The formula is: z = (x - μ) / σ
Where:
-
x
is the original value -
μ
is the mean of the feature -
σ
is the standard deviation of the feature
Code Example
from sklearn.preprocessing import StandardScaler
import numpy as np
# Sample data
data = np.array([[1, 2], [3, 4], [5, 6], [7, 8]])
# Standardizing the data
scaler = StandardScaler()
standardized_data = scaler.fit_transform(data)
print("Standardized Data:\n", standardized_data)
output
Standardized Data:
[[-1.34164079 -1.34164079]
[-0.4472136 -0.4472136 ]
[ 0.4472136 0.4472136 ]
[ 1.34164079 1.34164079]]
Min-Max Scaling (Normalization)
Min-Max scaling scales the data to a fixed range, usually [0, 1].
The formula is: x' = (x - x_min) / (x_max - x_min)
Where:
- x is the original value
- x_min is the minimum value of the feature
- x_max is the maximum value of the feature
Code Example
from sklearn.preprocessing import MinMaxScaler
import numpy as np
# Sample data
data = np.array([[1, 2], [3, 4], [5, 6], [7, 8]])
# Normalizing the data
scaler = MinMaxScaler()
normalized_data = scaler.fit_transform(data)

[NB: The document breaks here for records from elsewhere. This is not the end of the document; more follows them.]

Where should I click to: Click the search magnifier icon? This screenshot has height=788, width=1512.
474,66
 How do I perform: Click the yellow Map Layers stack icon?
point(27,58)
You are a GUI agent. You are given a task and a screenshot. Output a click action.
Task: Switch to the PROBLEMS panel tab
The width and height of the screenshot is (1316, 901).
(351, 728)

print("Normalized Data:\n", normalized_data)
output
Normalized Data:
[[0. 0. ]
[0.33333333 0.33333333]
[0.66666667 0.66666667]
[1. 1. ]]
Normalization Techniques
L2 Normalization
L2 normalization scales each data point such that the Euclidean norm (L2 norm) of the feature vector is 1.

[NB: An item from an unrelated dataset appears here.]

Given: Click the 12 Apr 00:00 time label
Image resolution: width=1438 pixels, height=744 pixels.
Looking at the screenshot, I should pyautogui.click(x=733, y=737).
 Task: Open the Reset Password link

The formula is: x' = x / ||x||_2
Where ||x||_2 is the L2 norm of the feature vector.
Code Example
from sklearn.preprocessing import Normalizer
# Sample data
data = np.array([[1, 2], [3, 4], [5, 6], [7, 8]])

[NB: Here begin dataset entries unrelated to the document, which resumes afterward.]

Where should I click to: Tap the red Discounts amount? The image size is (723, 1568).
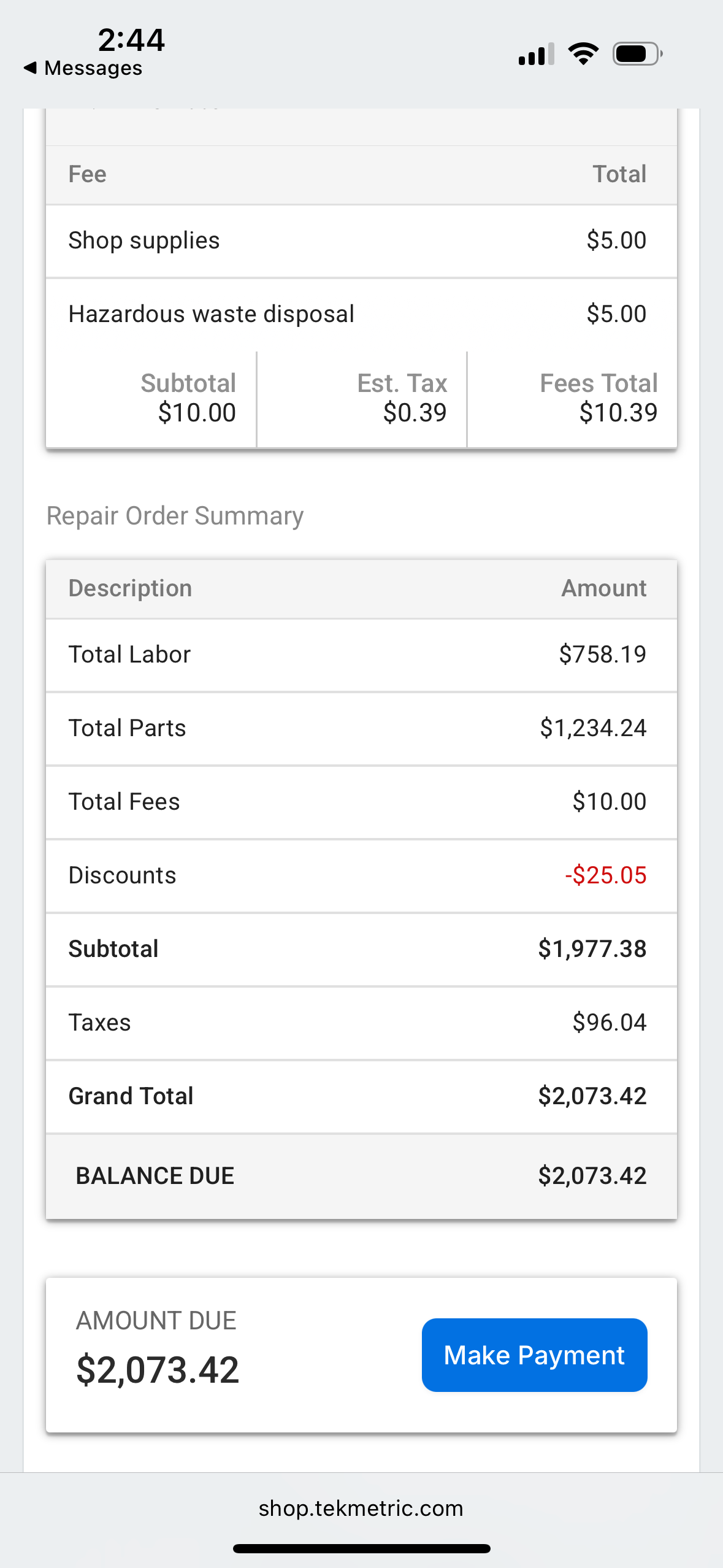coord(605,875)
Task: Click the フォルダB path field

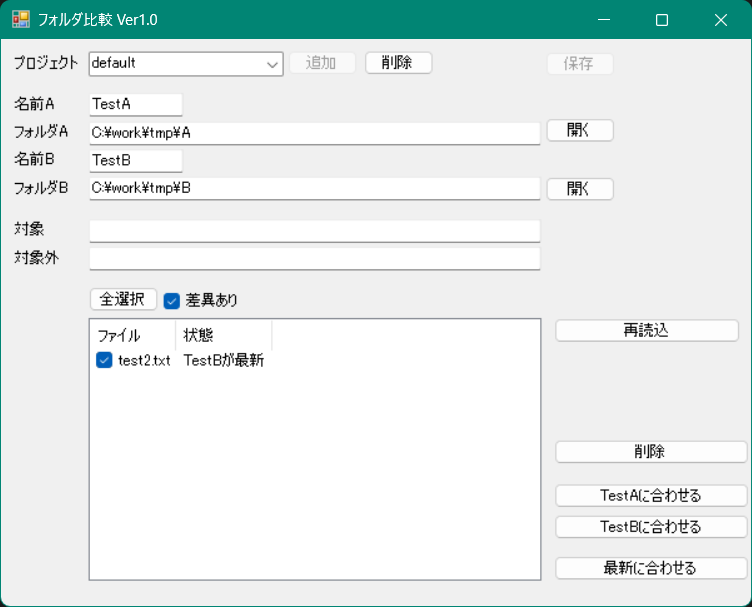Action: [314, 188]
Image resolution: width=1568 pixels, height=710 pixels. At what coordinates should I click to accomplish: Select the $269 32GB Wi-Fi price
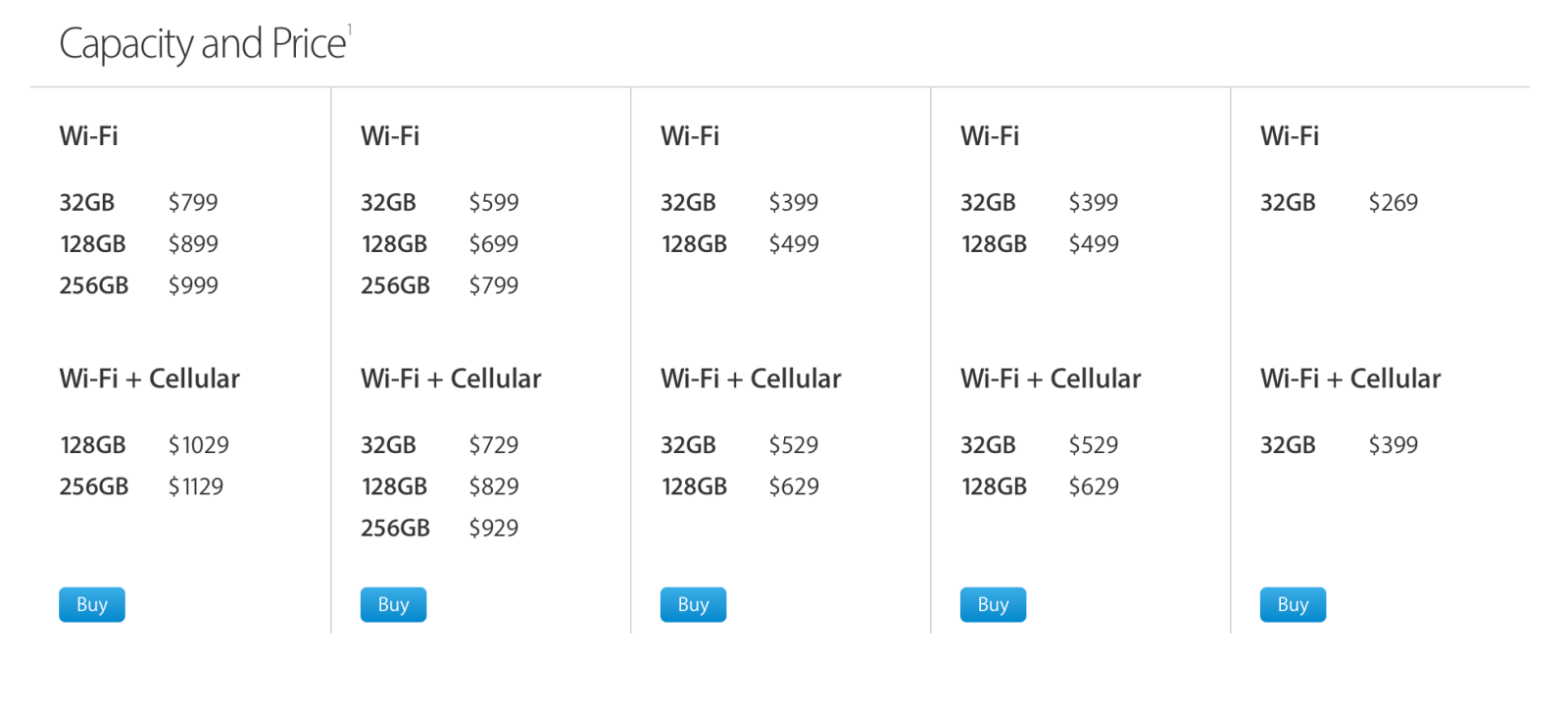pyautogui.click(x=1394, y=203)
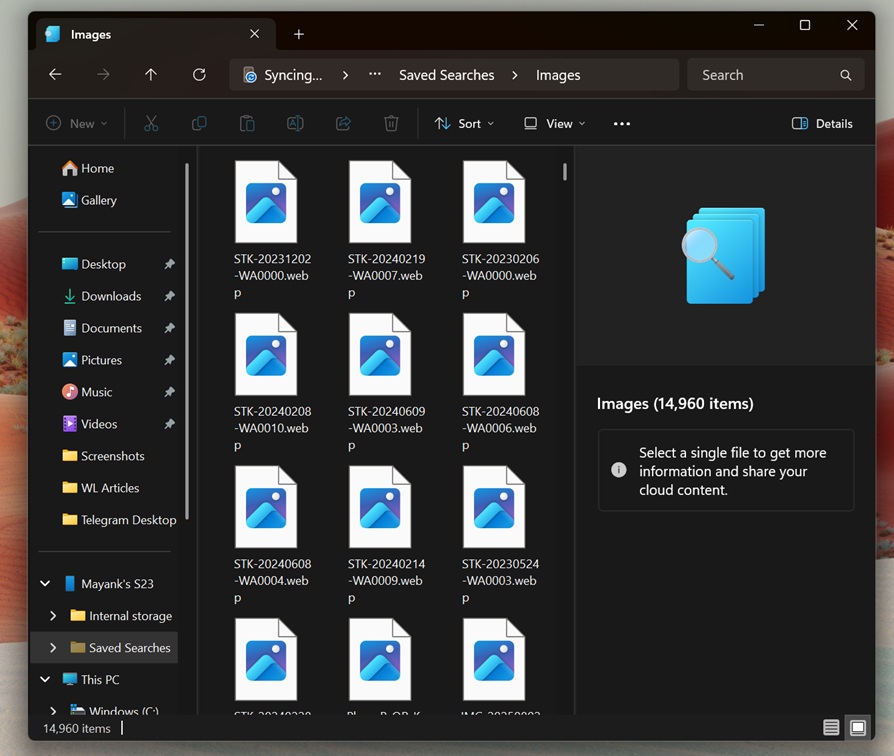Navigate to Saved Searches via the breadcrumb
The image size is (894, 756).
coord(446,74)
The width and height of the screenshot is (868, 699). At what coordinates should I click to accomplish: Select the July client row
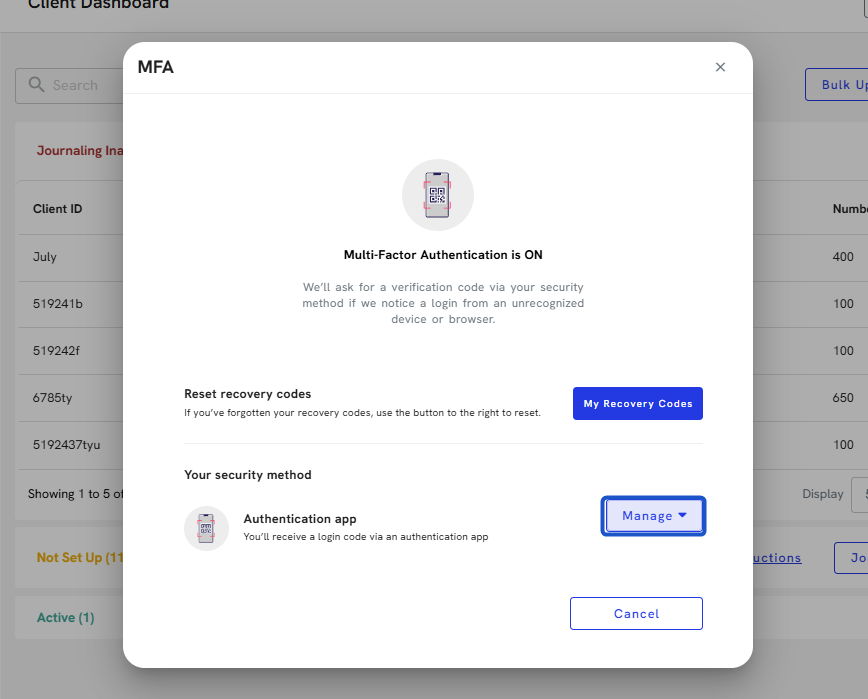[45, 257]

# Normalizing the data using L2 norm
normalizer = Normalizer(norm='l2')
l2_normalized_data = normalizer.fit_transform(data)
print("L2 Normalized Data:\n", l2_normalized_data)
output
L2 Normalized Data:
[[0.4472136 0.89442719]
[0.6 0.8 ]
[0.6401844 0.76822128]
[0.65850461 0.75257669]]
L1 Normalization
L1 normalization scales each data point such that the Manhattan norm (L1 norm) of the feature vector is 1. The formula is:
formula : x' = x / ||x||_1
Where ||x||_1
is the L1 norm of the feature vector.
Code Example
from sklearn.preprocessing import Normalizer
# Sample data
data = np.array([[1, 2], [3, 4], [5, 6], [7, 8]])
# Normalizing the data using L1 norm
normalizer = Normalizer(norm='l1')
l1_normalized_data = normalizer.fit_transform(data)
print("L1 Normalized Data:\n", l1_normalized_data)
output
L1 Normalized Data:
[[0.33333333 0.66666667]
[0.42857143 0.57142857]
[0.45454545 0.54545455]
[0.46666667 0.53333333]]
example code :
from sklearn.datasets import load_iris
from sklearn.preprocessing import MinMaxScaler
from sklearn.linear_model import LogisticRegression
from sklearn.model_selection import train_test_split
# Load the iris dataset
data = load_iris()
X, y = data.data, data.target
# Normalize the features
scaler = MinMaxScaler()
X_normalized = scaler.fit_transform(X)
# Split the data into training and testing sets
X_train, X_test, y_train, y_test = train_test_split(X_normalized, y, test_size=0.3, random_state=42)
# Fit a logistic regression model
model = LogisticRegression()
model.fit(X_train, y_train)
# Evaluate the model
score = model.score(X_test, y_test)
print(f"Model Accuracy: {score:.2f}")
output : Model Accuracy : 0.91
Conclusion
Scaling and normalizing your data are fundamental steps in preparing it for machine learning models. scikit-learn provides convenient and efficient tools for both scaling and normalization. Here’s a quick summary of the methods discussed:
- Standardization: Adjusts the data to have a mean of 0 and a standard deviation of 1.
- Min-Max Scaling: Scales the data to a fixed range, usually [0, 1].
- L2 Normalization: Scales the data so that the L2 norm of each row is 1.
- L1 Normalization: Scales the data so that the L1 norm of each row is 1.
→ By correctly applying these techniques, you can improve the performance and convergence of your machine learning models.